The Supreme Court ruling did not of course make such a claim, at least directly. But at the same time, by arguing that the Constitution doesn’t even afford woman inherent fundamental rights to control biological processes happening within their bodies even at these very preliminary stages, they implicitly allowed that a society can mandate that a small group of cells could rationally be accorded the same rights as a human being. It is telling in this regard that Justice Alito, who wrote the majority decision, referred to the emerging embryo numerous times as an ‘unborn human being’.
It is not a coincidence that even discounting Amy Coney Barrett, whose Catholic extremism appears to dominate all facets of her life, the remaining five judges who argued in the majority had Catholic backgrounds. It is, after all is the Catholic Church which has most clearly and strongly maintained its medieval connection between a soul and a fetus, and Justice Alito’s language in this regard is significant.
Ultimately, one cannot discount facts. Indeed, as Danial Patrick Moynihan once said, everyone is entitled to their own opinions, but not their own facts. The thread of empiricism is what has led our society out of the darkness of the middle ages, resulting not just in the technologies that have vastly improved the lives of billions of people alive today, but also helping establish the enlightenment rights and sensibilities that we also benefit from today, and which seem so sadly under attack at the present time.

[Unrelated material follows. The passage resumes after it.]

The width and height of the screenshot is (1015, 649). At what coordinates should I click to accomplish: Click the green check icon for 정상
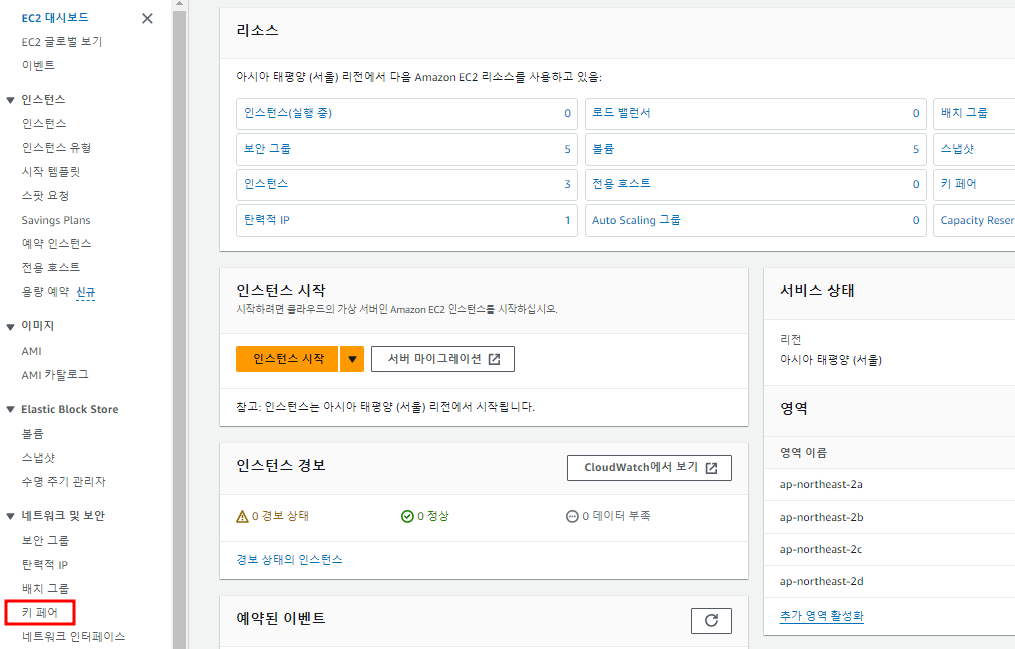pos(407,517)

I wonder if we are approaching a New Dark Age where ignorance claims the day?
Thank you for this piece of fine writing. Because, beginning back in the nineties, I could not understand what the proponents of post-modernism were actually saying , I have been confused as to its definition ever since. Would you consider discussing how a word is MERELY the arbitrary name of some thing, but is not the thing itself? For example if I use the word rape, my use of the word does not mean it is the same as rape. Could this human tendency help explain the disdain for facts and the extolling of opinions?